[Extracted text start]
Actual fake news, in the form of made-up Gotham City TV stations.

On Saturday and Sunday, the production for the sequel to 2019’s “Joker” — a film about a psychopathic criminal who becomes an inadvertent populist hero and throws a fictional New York into chaos — staged multiple scenes of mass protests (accompanied by Gotham City media coverage) in Lower Manhattan. Just across the street was the courthouse where Trump is facing criminal charges regarding hush money payments to porn star Stormy Daniels made during the 2016 campaign.

The former president had called on social media for his followers to “PROTEST, TAKE OUR NATION BACK!” and warned of “death and destruction” if he was indicted. But the 700 extras playing pro- or anti-Joker demonstrators over two days of the movie shoot easily outnumbered the pro-Trump supporters who’d shown up over the entire week, by a factor of nearly 30 to one.

“That’s New York, baby, always trying to outdo itself,” said an NYPD officer, who was not authorized to speak to the media, about the juxtaposition of Joker’s fictional trial and Trump’s real-life grand jury. Because everyone’s a cinephile, the officer also remarked on the “strong Scorsese energy” of the “Joker 2” shoot.

The weekend scene looked much like it had on weekdays, but bigger, with wide-angle cameras on cranes, smoke machines and 1980s police cars. Colorful broadcast vans for Gotham’s local TV news were parked in spaces that vans for CNN and NBC had occupied just 24 hours earlier. Gone was the scrum of cameras trying to snap Manhattan District Attorney Alvin Bragg as he went to work. Now, photographers, paparazzi and NYU students with long lenses were jostling to get a money shot of Lady Gaga revealing her red, white, black and extremely blonde steampunk look as Harley Quinn — the psychiatrist who falls in love with Phoenix’s Joker and becomes his criminal partner — for the first time. There were far more extras playing Gotham City police officers in riot gear or on horseback than actual NYPD officers helping control the set.
[Extracted text end]
## Problem A
Update the listing from the line containing "Given: Select the" down through the end of the listing, replacing "price range label" with "price range tag" and keeping everything else as it is. Leave the pictures out.
[Information given start]
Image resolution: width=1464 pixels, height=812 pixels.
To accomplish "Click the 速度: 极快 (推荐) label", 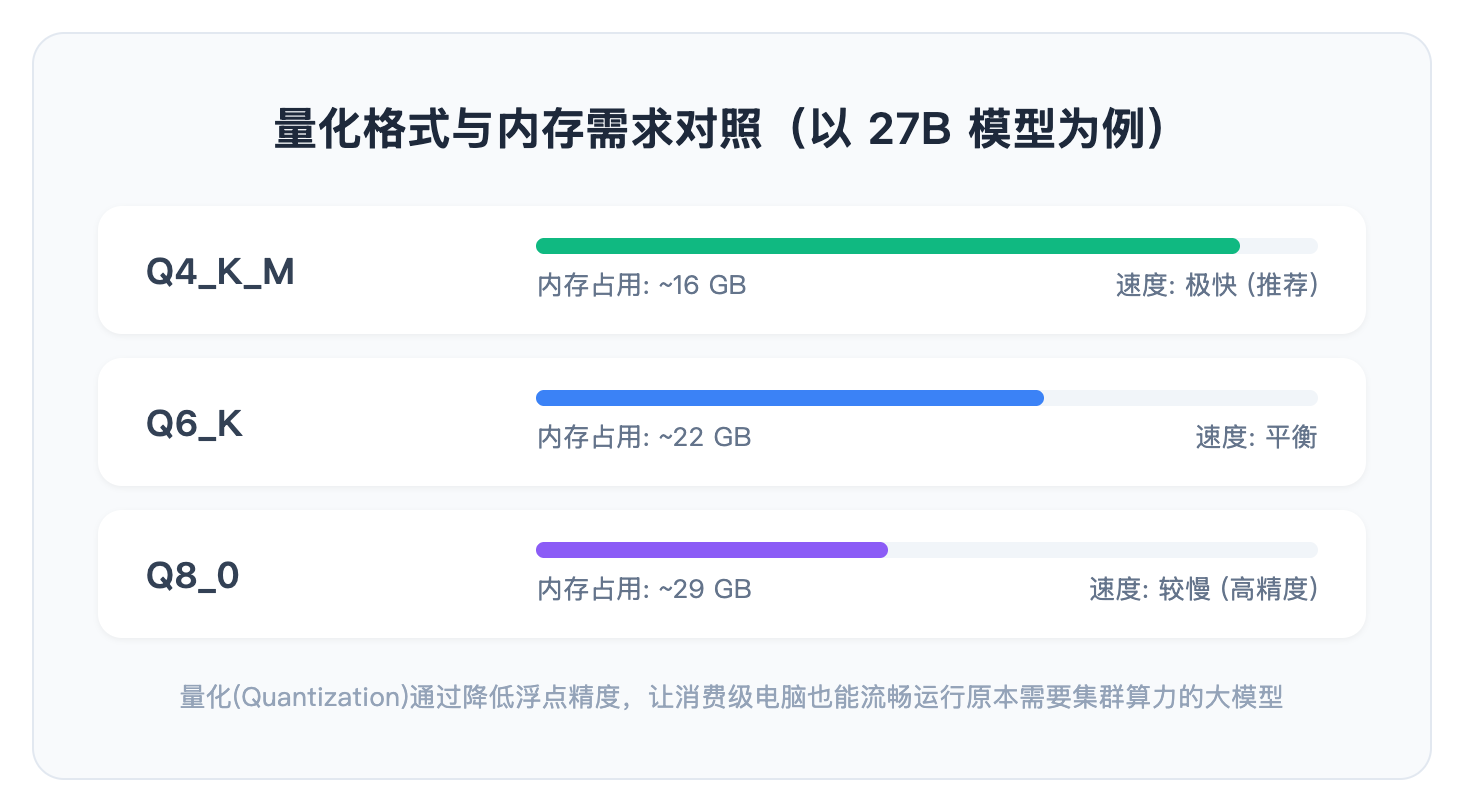I will click(1217, 286).
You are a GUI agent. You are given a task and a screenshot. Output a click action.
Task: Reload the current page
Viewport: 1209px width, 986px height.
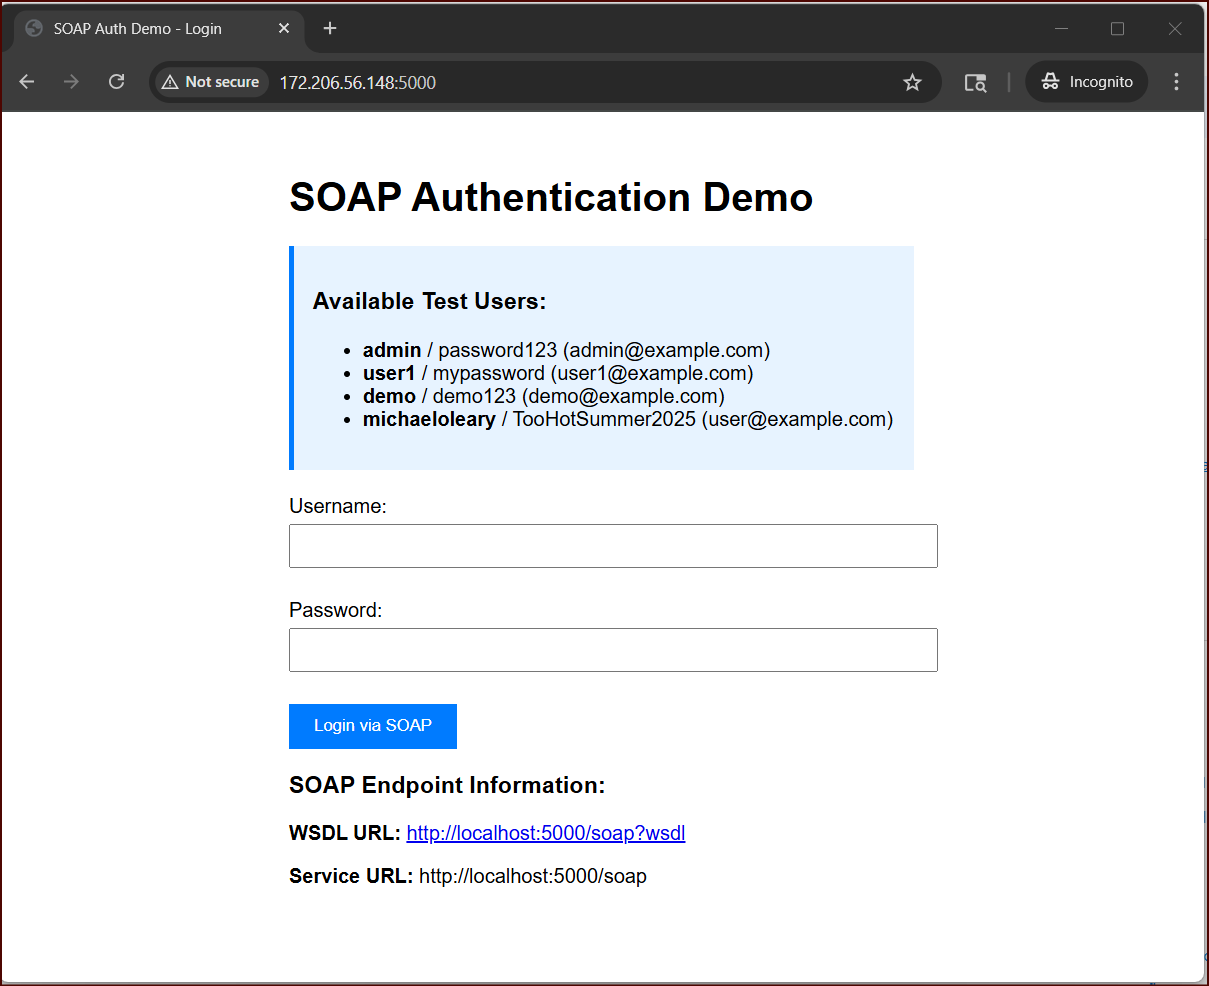click(x=116, y=82)
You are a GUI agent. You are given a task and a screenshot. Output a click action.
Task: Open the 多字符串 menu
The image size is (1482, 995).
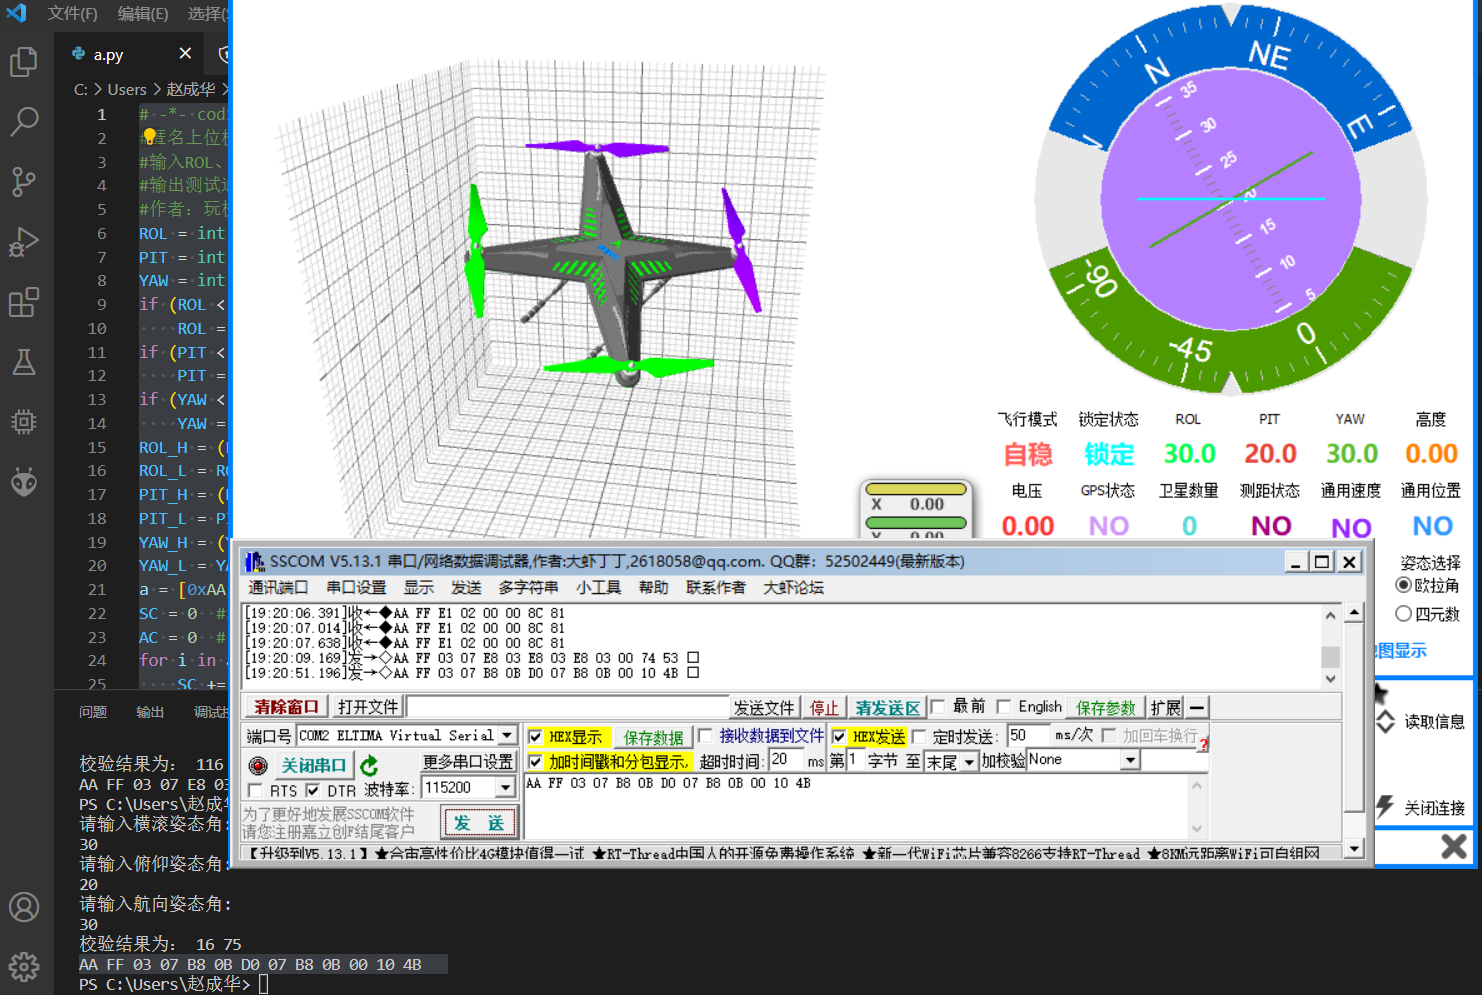click(x=528, y=587)
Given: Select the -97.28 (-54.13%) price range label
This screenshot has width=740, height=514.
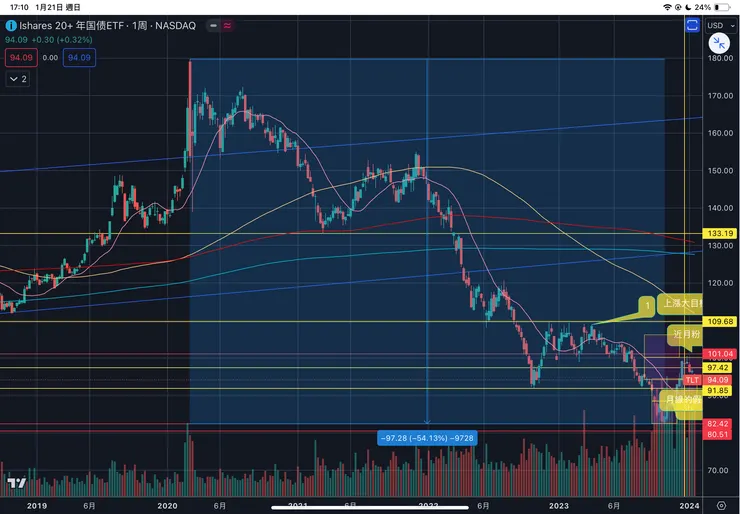Looking at the screenshot, I should pos(426,437).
[Information given end]
## Problem B
According to the article on the "Joker" sequel shoot, how many extras played demonstrators over the two days of filming?

## Expected output A
Given: Select the -97.28 (-54.13%) price range tag
This screenshot has width=740, height=514.
Looking at the screenshot, I should pos(426,437).

## Expected output B
700 extras